# Extracted material
--
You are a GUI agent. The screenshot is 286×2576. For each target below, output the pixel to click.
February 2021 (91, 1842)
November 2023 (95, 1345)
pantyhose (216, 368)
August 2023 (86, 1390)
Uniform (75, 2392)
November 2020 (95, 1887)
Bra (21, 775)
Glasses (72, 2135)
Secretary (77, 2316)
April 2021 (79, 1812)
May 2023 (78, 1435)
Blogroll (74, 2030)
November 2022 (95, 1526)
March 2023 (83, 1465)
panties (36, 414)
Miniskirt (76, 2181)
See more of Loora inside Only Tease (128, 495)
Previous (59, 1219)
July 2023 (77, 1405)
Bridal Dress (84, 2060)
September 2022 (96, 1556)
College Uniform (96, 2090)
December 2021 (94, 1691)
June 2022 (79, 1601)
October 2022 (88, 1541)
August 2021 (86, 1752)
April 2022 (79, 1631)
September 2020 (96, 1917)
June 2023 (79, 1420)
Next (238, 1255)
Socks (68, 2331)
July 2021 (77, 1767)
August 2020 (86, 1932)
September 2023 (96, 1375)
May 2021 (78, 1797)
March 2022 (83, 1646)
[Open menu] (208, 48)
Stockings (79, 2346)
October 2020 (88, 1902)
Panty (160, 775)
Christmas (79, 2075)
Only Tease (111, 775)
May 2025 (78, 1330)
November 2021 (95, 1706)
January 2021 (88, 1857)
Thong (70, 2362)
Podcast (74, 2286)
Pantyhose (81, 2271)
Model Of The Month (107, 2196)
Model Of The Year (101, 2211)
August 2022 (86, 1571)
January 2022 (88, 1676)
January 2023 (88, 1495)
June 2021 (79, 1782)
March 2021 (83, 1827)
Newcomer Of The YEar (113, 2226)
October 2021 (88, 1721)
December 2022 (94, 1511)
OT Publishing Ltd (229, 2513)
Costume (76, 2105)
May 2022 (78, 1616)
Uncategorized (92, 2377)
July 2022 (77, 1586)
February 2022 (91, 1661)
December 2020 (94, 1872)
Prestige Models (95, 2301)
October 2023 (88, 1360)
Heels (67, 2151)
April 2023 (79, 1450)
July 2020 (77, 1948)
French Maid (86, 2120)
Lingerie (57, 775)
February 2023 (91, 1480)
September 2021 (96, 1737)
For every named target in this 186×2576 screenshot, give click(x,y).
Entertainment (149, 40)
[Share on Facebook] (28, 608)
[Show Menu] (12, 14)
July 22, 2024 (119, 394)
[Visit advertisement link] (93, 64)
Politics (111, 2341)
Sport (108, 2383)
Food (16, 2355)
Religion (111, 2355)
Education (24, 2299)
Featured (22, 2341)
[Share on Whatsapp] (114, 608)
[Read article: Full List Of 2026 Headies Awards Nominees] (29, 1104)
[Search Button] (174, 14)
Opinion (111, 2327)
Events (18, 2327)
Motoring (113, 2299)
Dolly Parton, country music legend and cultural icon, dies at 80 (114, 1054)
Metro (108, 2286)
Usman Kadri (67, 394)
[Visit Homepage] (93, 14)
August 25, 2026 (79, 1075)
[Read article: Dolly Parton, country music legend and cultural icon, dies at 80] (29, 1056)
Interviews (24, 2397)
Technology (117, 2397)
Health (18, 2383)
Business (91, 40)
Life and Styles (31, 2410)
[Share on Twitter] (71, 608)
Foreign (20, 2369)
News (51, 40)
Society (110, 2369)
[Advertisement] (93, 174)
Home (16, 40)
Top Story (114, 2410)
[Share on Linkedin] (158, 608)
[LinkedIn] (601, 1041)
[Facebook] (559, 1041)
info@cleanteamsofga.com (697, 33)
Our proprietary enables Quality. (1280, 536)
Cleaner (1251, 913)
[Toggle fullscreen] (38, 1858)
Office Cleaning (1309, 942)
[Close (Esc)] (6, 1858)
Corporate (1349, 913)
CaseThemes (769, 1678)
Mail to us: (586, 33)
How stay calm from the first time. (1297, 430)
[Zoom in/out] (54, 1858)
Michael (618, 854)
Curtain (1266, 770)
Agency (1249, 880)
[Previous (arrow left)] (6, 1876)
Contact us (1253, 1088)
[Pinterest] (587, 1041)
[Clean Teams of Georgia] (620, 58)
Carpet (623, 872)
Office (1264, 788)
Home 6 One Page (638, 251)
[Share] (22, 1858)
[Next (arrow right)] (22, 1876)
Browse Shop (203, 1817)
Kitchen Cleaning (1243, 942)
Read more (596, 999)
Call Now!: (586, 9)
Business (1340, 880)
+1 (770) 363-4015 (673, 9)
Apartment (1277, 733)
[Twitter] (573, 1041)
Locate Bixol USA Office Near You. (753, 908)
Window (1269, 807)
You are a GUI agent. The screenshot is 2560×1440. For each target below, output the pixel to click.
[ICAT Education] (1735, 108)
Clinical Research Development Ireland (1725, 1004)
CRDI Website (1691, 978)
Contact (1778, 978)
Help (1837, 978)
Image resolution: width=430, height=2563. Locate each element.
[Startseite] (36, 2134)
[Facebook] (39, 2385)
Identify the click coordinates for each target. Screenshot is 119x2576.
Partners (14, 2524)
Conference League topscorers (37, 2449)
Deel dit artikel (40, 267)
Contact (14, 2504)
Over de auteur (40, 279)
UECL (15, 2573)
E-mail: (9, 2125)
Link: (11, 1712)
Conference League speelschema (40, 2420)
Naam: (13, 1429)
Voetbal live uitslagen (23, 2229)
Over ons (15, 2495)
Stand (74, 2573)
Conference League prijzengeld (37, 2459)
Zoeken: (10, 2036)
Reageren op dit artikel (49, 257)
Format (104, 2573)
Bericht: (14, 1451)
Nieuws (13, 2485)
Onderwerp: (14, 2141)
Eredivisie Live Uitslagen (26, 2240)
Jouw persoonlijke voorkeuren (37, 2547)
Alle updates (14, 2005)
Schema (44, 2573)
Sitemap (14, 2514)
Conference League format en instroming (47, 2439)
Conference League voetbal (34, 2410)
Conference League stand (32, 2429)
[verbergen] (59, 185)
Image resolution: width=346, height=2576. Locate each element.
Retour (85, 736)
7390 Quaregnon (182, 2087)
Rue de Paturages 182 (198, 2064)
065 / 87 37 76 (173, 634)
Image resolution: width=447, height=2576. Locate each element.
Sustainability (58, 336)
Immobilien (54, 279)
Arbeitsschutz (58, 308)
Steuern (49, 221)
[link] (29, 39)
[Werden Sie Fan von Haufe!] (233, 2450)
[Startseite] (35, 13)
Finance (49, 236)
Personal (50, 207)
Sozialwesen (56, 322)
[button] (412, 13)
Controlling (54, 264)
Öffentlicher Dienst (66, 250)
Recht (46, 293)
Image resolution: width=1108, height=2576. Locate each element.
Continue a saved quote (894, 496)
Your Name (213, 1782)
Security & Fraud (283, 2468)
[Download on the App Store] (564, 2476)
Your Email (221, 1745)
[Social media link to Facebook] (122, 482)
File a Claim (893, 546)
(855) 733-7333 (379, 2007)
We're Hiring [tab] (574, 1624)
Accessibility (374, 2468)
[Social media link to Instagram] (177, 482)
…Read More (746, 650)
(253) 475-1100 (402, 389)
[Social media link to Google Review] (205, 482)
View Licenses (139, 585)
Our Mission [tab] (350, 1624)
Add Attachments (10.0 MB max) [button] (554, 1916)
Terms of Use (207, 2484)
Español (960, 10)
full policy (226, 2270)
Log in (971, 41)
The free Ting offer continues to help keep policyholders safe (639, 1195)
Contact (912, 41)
--
# What is being asked
Considering the records above, how many lines hold "music"? Please answer with only the number.

# Result for this task
2